## Passage given:
************

Twitter is the most popular platform for microblogging, where short text updates(up to 140 words) are posted and distributed by means of instant messaging, sms, web interface. Microblogging is next in chain of technological tools for communication that follows blogging, social networking and other cyber social “places”. Etymologically microblogging derives from blogging plus the strand micro, from Greek mikros, “small”. The size of small blogging alters blogging characteristics in a range of angles – frequency, genre, subject, intentions.

 
An average blogger posts once in a few days when microblogging allows to make updates several times per day. Microblogging tends to be more communicative and colloquial. Bloggers write essays, cherishing writing skills, literary style, explicate informational basis and in some rare cases the content is not intended for public but to be a source.

************

## Record set:
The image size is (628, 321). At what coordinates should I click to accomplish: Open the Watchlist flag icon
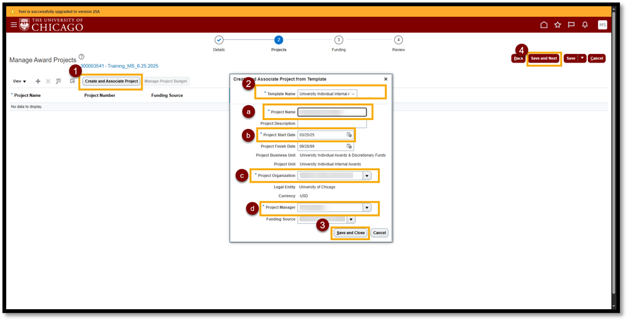click(x=571, y=25)
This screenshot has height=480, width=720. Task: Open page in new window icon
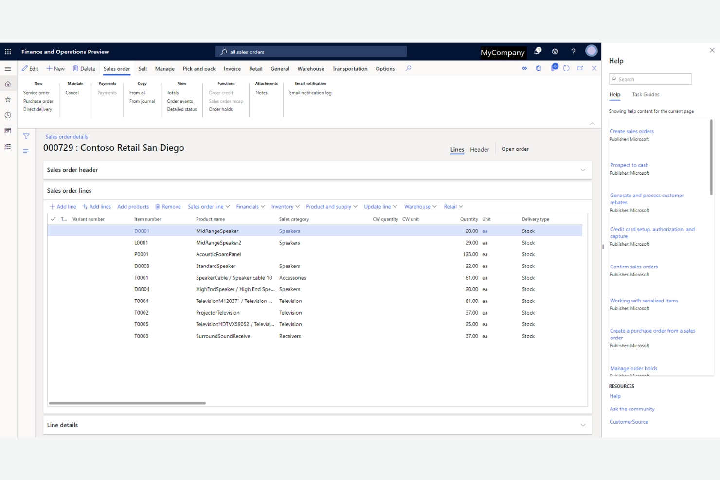point(580,68)
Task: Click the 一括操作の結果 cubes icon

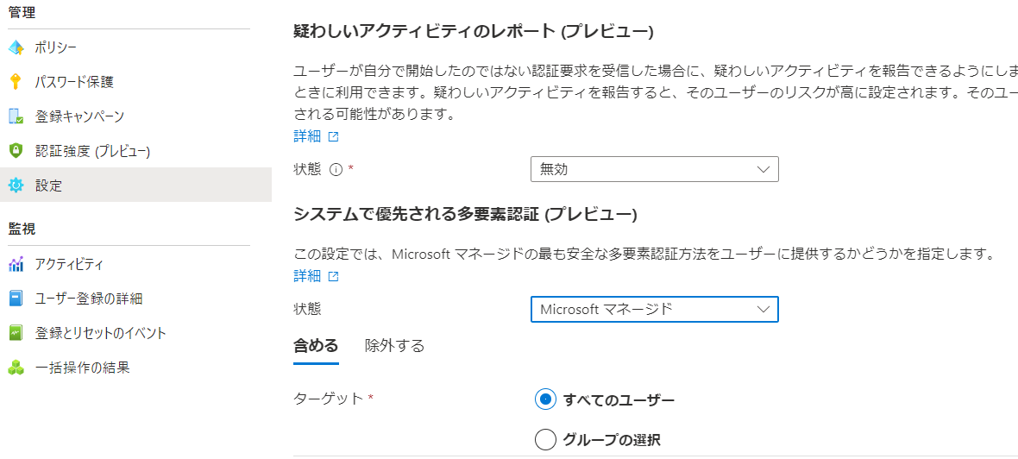Action: click(x=16, y=368)
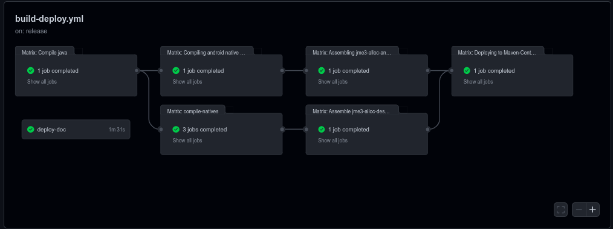Click the green checkmark beside 3 jobs completed
Image resolution: width=613 pixels, height=229 pixels.
pos(176,129)
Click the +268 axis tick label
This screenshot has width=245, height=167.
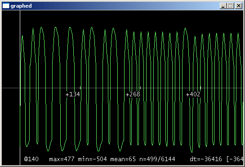point(133,95)
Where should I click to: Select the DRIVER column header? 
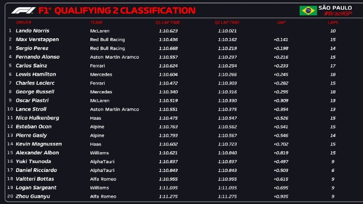point(24,22)
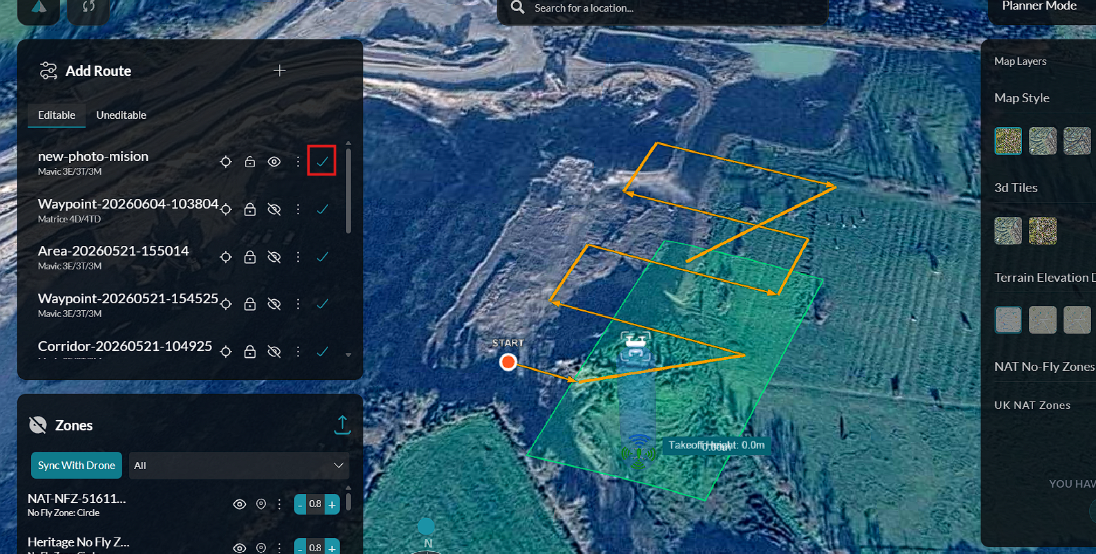Show the Waypoint-20260521-154525 route on map

[274, 304]
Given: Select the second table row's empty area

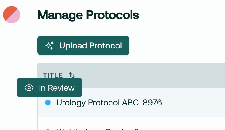Looking at the screenshot, I should (x=179, y=124).
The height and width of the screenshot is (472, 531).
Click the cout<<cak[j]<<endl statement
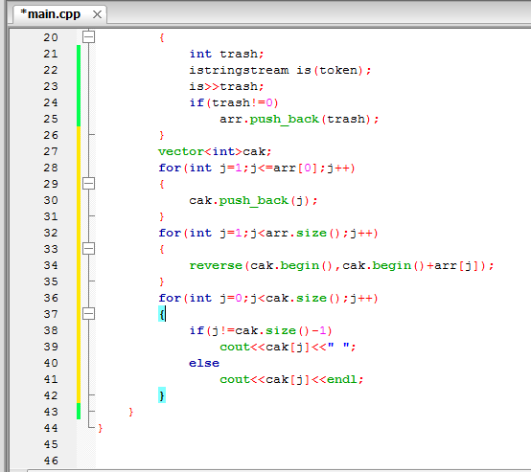(291, 379)
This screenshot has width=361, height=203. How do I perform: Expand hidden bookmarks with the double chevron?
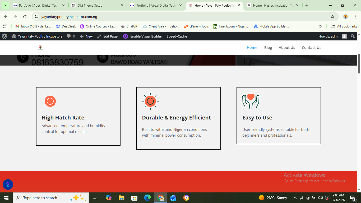[x=320, y=26]
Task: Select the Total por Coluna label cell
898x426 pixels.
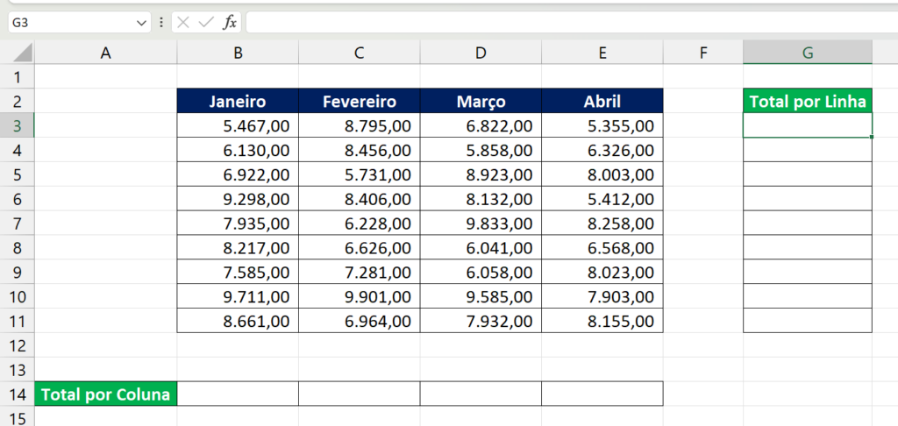Action: [106, 394]
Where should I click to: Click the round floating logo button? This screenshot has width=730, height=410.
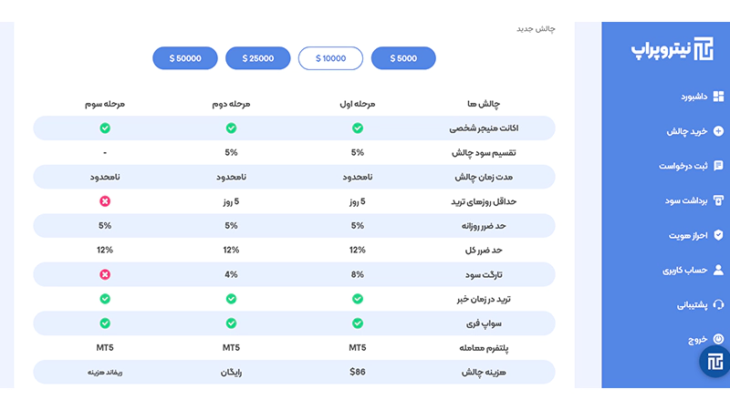tap(714, 362)
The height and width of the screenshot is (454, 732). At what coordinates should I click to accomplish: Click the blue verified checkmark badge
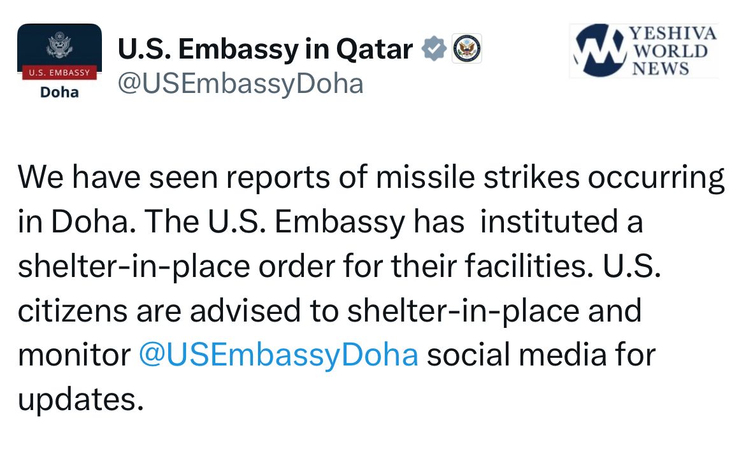click(434, 49)
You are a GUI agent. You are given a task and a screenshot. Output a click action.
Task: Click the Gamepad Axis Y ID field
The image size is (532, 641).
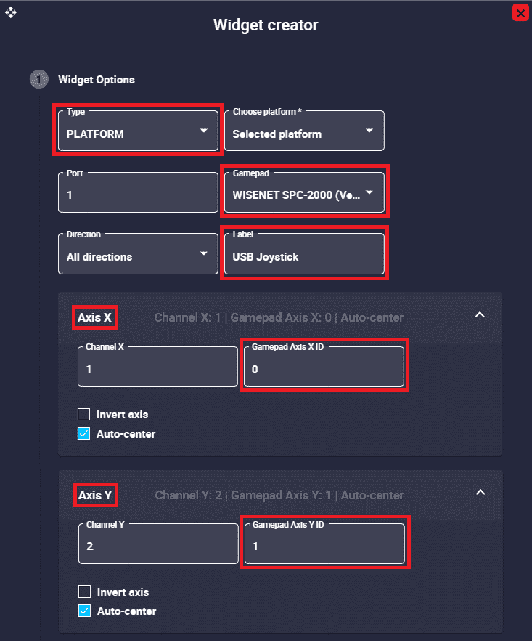click(x=324, y=544)
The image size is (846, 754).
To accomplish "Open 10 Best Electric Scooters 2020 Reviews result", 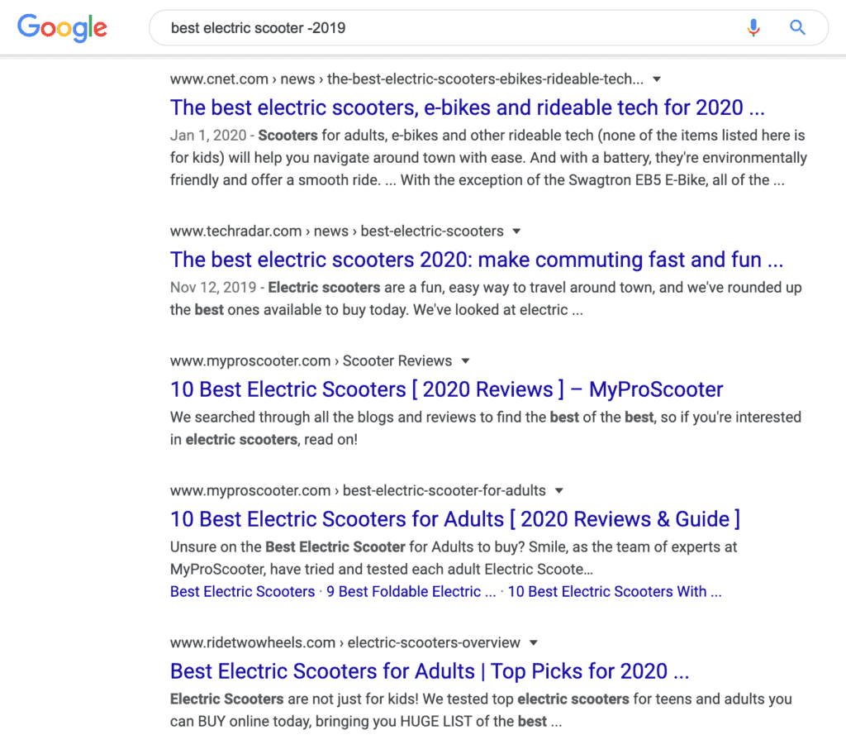I will pos(446,389).
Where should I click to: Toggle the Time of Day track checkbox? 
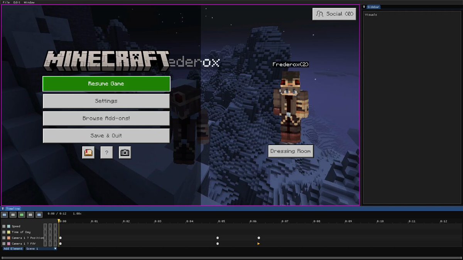[4, 232]

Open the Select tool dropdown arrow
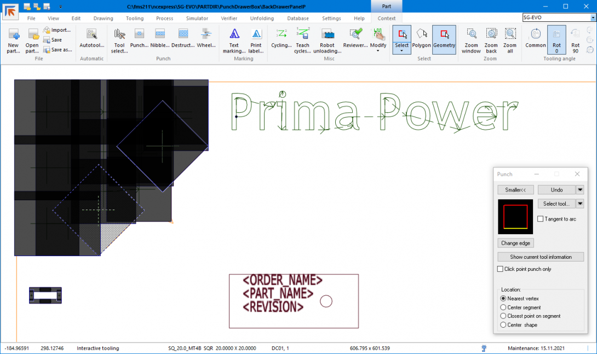click(x=580, y=204)
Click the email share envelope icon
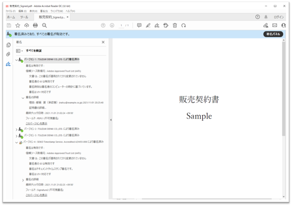The image size is (292, 206). 275,25
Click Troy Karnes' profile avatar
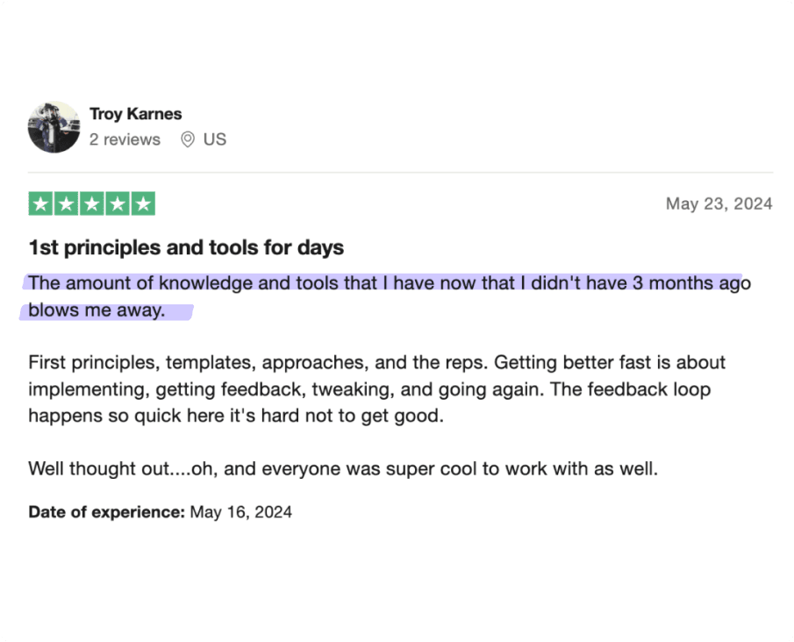Viewport: 794px width, 642px height. point(54,127)
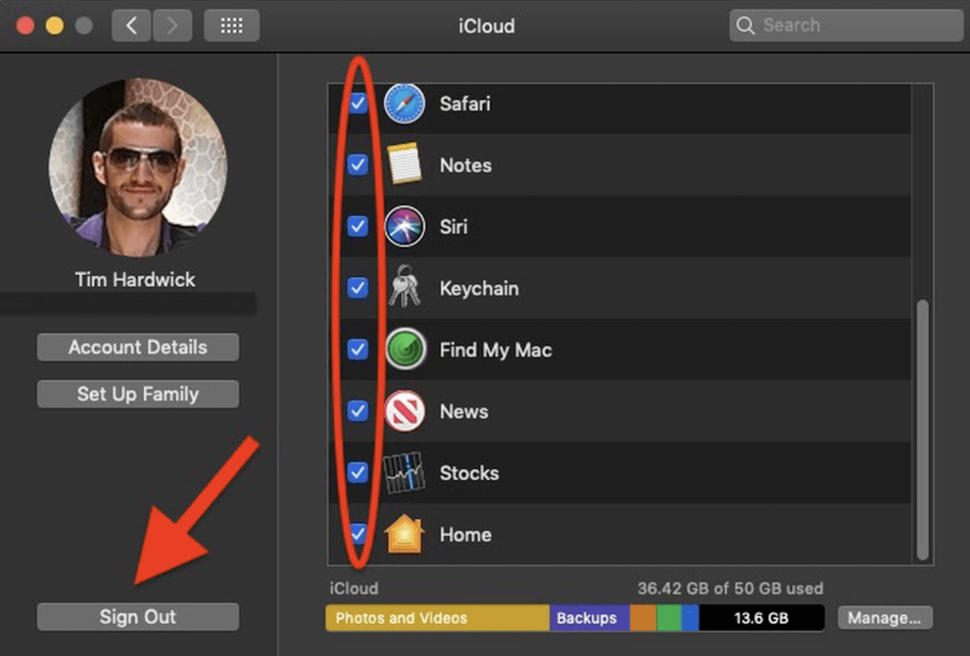Open Show All preferences grid icon
Image resolution: width=970 pixels, height=656 pixels.
point(231,24)
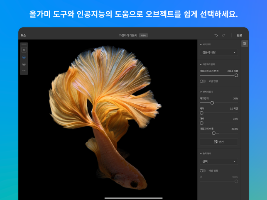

************

## Task description:
From the passage on microblogging, write out the part that begins at the words "An average blogger" and stops after "be a source.", word for word. Work only from the passage on microblogging.

## Exercise answer:
An average blogger posts once in a few days when microblogging allows to make updates several times per day. Microblogging tends to be more communicative and colloquial. Bloggers write essays, cherishing writing skills, literary style, explicate informational basis and in some rare cases the content is not intended for public but to be a source.